Copy the token immediately — you won’t be able to view it again. If you lose it, generate a new one.
Treat your API token like a password. Anyone with your token can make API requests on your behalf. Never share it publicly or commit it to source control.

Drive scoping

Each API token is scoped to a single Descript Drive.
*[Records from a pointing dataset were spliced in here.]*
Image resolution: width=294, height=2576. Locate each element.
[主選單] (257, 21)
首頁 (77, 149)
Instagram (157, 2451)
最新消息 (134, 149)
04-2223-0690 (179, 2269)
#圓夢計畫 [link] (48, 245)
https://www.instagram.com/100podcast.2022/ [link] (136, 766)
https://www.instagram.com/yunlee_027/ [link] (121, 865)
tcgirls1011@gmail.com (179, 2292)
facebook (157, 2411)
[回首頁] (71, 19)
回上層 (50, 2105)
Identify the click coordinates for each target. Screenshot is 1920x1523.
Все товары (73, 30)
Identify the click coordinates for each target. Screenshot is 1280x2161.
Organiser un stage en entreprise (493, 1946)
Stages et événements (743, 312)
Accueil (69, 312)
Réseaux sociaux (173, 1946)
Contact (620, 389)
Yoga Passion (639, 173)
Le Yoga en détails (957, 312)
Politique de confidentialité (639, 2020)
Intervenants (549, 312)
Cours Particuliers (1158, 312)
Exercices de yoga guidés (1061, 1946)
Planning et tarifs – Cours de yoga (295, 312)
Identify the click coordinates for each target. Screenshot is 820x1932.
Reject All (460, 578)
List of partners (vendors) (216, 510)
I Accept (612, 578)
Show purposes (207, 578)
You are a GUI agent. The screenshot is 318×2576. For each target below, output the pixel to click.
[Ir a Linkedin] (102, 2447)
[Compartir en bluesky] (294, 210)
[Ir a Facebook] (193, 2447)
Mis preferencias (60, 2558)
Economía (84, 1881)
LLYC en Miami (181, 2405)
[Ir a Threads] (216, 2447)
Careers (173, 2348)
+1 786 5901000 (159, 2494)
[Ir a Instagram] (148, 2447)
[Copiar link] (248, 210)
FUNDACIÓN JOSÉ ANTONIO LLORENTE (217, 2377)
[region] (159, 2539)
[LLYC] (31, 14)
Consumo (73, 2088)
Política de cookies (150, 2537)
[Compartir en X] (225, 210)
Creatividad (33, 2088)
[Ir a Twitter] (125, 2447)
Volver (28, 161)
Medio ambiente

This means:
  • The token can only access projects in its associated Drive
  • Attempting to edit a project in a different Drive returns a 403 error, even if your account has access to that Drive
  • If you work across multiple Drives, create a separate token for each

Using the token

Include the token as a Bearer token in the Authorization header of every request: 
curl https://descriptapi.com/v1/jobs \
  -H "Authorization: Bearer dsc_your_api_token_here"

Error responses

Status CodeMeaningWhat to do
401Missing or invalid tokenCheck that you’re including the Authorization header with a valid token
402Insufficient creditsYour account has run out of media minutes or AI credits
403Wrong DriveThe token doesn’t have access to the requested project’s Drive

Token management

  • Tokens don’t expire automatically, but you can revoke them at any time in Settings
  • Create descriptive names (e.g., “Production automation”, “CI pipeline”) so you know what each token is for
  • Use separate tokens for different environments or use cases so you can revoke one without affecting others

Rate limits

Rate limits exist for infrastructure stability, not to cap the value you get from the API.
EndpointLimit
POST /jobs/import/project_media10 requests per minute
POST /jobs/agent10 requests per minute
GET /jobs/{job_id}20 requests per second per user
When you exceed a limit, the API returns 429 Too Many Requests with these headers:
HeaderDescription
Retry-AfterSeconds to wait before retrying
X-RateLimit-RemainingRequests remaining in the current window
X-RateLimit-ConsumedRequests consumed in the current window
Always respect the Retry-After header — don’t retry immediately on a 429.